Luther, Bach. Et puis, plus tard, Mendelssohn. Et puis, tous les autres. La langue allemande, avec sa souplesse inimaginable, créatrice de mots, ouverte aux inflexions dialectales, a été capable d'embrasser, d'étreindre, d'incorporer le génie de la langue grecque, celle de Sophocle (Hölderlin, Brecht), celle des présocratiques (Heidegger), celle de la tradition néotestamentaire. Mais aussi, la langue allemande a su porter en elle la langue hébraïque.
Celui qui traduit (du grec, de l'hébreu, du français) vers l'allemand, ne se contente pas de faire tenir des mots pour les autres. Non, il fait passer dans la pensée allemande, dans l'idéologie allemande, toute la vitalité de la pensée grecque, hébraïque, française, etc. C'est exactement cela qu'a sublimement réussi Martin Luther, lorsqu'en 1520 il a publié sa traduction de la Bible. C'est un acte fondateur, bouleversant. Il en préfigure un autre, trois siècles plus tard : la publication du prodigieux Dictionnaire de la langue allemande, par les Frères Grimm.

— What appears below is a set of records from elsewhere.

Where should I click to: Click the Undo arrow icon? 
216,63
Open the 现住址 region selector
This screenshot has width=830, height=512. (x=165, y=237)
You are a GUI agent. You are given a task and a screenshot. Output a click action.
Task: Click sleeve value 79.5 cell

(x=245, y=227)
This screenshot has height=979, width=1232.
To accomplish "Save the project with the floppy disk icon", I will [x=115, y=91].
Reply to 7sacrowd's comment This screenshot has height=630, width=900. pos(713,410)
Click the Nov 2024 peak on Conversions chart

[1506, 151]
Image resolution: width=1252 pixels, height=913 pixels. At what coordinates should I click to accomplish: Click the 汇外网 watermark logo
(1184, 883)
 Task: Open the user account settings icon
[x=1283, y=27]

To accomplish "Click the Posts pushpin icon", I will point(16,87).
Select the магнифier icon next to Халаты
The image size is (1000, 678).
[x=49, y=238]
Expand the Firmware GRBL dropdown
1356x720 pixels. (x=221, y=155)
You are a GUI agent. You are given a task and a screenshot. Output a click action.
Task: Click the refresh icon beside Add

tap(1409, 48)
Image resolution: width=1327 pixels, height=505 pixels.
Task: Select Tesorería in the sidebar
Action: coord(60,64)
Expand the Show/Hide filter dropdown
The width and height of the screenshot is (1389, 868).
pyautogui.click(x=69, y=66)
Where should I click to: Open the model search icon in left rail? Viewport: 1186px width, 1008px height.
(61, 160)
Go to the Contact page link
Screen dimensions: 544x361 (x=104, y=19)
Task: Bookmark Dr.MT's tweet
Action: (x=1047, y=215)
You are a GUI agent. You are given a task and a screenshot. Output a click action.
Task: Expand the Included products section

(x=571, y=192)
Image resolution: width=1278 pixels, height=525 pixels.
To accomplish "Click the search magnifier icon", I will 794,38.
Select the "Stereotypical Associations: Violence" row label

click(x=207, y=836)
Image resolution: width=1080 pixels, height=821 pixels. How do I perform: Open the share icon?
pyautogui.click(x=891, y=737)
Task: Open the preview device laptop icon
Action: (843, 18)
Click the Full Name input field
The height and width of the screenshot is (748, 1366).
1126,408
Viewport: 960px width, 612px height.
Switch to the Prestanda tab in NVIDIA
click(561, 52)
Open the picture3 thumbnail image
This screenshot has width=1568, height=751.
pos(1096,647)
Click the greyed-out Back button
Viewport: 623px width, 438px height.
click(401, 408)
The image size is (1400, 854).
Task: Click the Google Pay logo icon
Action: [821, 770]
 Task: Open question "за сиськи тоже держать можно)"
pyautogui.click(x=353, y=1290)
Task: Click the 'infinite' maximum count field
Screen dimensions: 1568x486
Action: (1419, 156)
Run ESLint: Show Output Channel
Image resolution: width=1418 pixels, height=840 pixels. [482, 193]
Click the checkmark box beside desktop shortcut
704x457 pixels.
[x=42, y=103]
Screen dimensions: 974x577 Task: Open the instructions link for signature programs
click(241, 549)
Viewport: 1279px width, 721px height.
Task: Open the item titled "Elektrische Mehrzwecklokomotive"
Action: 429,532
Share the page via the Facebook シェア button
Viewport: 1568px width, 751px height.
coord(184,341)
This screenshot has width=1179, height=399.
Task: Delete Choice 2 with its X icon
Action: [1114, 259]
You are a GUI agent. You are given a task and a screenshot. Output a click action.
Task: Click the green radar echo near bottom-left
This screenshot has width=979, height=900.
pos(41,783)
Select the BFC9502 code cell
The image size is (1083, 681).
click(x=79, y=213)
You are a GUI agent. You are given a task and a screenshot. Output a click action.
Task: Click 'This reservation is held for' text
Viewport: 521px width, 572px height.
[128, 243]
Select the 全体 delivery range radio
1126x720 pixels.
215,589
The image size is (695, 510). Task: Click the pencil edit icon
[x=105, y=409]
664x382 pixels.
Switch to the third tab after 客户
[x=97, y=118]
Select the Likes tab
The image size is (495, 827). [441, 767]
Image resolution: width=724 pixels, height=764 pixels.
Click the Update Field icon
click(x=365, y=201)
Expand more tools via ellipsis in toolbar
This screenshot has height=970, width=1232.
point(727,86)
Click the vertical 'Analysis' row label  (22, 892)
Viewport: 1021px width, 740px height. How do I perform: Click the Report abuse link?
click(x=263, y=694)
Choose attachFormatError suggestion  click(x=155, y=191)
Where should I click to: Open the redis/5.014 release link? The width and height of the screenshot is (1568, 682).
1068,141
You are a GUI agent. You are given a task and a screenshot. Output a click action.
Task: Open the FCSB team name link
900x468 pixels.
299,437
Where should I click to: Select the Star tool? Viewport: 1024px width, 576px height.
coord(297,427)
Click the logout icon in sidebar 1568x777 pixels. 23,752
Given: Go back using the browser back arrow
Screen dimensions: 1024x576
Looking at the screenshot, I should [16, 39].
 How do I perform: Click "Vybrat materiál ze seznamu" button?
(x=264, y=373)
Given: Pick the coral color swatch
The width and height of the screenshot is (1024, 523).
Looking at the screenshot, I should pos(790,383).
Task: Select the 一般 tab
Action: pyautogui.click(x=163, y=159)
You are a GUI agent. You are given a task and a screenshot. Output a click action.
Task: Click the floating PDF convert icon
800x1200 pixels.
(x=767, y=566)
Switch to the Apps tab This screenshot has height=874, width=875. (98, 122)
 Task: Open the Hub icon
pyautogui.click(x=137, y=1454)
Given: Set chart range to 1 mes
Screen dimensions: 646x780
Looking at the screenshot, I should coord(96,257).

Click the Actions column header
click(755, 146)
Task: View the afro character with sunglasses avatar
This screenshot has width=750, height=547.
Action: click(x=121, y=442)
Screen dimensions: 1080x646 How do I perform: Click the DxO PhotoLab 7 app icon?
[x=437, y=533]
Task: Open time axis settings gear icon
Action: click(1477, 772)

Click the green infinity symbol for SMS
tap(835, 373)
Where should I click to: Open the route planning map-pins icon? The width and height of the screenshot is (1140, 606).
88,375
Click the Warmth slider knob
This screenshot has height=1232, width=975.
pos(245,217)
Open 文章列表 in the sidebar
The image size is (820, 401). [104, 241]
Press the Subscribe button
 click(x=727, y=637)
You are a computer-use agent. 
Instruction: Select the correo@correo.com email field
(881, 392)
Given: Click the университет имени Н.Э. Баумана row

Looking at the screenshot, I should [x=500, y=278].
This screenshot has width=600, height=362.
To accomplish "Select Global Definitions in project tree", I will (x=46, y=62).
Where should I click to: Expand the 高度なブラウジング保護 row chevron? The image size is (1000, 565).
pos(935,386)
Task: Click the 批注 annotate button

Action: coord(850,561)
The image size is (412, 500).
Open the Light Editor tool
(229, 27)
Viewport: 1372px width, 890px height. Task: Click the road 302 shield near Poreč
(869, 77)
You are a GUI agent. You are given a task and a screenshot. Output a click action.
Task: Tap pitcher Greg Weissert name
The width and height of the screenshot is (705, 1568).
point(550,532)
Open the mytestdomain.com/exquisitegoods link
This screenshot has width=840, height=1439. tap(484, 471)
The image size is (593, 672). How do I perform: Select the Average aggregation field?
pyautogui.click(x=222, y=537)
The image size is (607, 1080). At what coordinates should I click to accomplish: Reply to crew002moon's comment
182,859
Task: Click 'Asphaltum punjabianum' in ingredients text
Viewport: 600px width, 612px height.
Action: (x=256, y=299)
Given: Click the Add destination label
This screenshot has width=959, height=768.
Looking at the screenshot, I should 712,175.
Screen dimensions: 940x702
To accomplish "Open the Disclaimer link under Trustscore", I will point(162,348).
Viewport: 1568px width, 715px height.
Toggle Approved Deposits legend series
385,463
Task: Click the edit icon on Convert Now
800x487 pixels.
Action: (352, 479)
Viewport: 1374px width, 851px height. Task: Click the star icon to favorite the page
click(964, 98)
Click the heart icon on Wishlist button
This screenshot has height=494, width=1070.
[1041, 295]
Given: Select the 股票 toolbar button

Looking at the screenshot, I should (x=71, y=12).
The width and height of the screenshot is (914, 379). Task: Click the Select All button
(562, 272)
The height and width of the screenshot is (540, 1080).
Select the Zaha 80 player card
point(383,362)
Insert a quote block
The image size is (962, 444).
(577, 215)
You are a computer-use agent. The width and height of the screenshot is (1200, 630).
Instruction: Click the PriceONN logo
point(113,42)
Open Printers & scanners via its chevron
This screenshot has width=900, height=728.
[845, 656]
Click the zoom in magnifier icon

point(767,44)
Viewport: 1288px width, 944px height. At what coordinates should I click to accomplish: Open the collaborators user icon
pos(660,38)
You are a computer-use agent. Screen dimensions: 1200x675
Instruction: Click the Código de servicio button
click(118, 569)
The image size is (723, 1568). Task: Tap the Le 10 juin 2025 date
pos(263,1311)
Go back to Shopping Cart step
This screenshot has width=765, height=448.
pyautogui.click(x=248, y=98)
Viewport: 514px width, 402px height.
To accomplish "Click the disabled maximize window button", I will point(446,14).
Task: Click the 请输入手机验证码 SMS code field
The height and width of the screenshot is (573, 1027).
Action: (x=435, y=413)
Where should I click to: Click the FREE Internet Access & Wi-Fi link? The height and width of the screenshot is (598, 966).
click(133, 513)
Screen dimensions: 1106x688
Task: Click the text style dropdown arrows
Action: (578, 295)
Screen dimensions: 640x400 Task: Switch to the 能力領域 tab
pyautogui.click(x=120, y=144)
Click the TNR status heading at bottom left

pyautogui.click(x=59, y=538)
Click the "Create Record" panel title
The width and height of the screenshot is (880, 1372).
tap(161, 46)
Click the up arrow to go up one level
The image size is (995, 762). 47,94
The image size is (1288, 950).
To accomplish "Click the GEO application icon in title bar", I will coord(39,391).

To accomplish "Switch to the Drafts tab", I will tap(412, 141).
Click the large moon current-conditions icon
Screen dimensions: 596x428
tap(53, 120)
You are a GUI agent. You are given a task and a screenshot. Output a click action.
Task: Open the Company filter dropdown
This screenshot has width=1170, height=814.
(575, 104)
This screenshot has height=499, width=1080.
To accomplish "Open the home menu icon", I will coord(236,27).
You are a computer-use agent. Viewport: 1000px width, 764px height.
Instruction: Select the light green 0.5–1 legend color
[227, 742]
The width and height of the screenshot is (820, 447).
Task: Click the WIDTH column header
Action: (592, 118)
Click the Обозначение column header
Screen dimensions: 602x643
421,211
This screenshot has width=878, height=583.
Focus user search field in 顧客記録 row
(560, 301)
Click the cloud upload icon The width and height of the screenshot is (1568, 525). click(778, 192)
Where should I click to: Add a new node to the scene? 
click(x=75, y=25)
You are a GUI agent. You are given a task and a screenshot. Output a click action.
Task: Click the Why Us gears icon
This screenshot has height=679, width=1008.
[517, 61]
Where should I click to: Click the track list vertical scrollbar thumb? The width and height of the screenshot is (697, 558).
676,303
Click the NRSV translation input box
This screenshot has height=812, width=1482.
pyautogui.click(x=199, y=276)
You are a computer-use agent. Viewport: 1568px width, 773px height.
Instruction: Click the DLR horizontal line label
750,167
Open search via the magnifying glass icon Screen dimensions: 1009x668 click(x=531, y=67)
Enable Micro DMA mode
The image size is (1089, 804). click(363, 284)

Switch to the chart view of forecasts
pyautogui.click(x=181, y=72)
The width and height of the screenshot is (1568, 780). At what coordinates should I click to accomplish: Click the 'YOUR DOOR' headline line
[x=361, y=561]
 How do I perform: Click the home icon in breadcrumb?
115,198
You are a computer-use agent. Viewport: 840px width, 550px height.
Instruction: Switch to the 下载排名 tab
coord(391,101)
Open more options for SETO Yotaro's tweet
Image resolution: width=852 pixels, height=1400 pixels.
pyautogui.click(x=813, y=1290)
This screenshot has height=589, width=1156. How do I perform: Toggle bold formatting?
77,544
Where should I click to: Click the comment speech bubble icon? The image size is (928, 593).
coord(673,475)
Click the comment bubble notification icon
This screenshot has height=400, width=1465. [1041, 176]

Et puis, un jour de 1868, deux ans après l'unité allemande, Johannes Brahms nous sort son "Deutsches Requiem, nach Worten der Heiligen Schrift". Sa musique, incomparable, c'est dans le texte de Luther qu'il la puise, dans cet allemand de 1520 qui respire les Saintes Écritures, l'affranchissement de Rome, la joie sanctifiée de chaque syllabe, les mots réinventés. Brahms, après Bach, après Mendelssohn, poursuit le fil invisible de ce destin musical et spirituel des Allemagnes. D'autres, plus tard, au vingtième siècle, le reprendront. Faut-il rappeler la puissance de feu, demeurée intacte, de la musique, à Dresde et Leipzig, sous la DDR, celle de la littérature, celle des pasteurs, hommes et femmes libres, ceux qui un jour feront tomber les murs ? De l'antique Jéricho jusqu'à la déchirure de Berlin, les forces de l'écriture et celles du Cantique finissent par s'imposer. C'est la leçon de Bach. Et c'est la leçon de Martin Luther.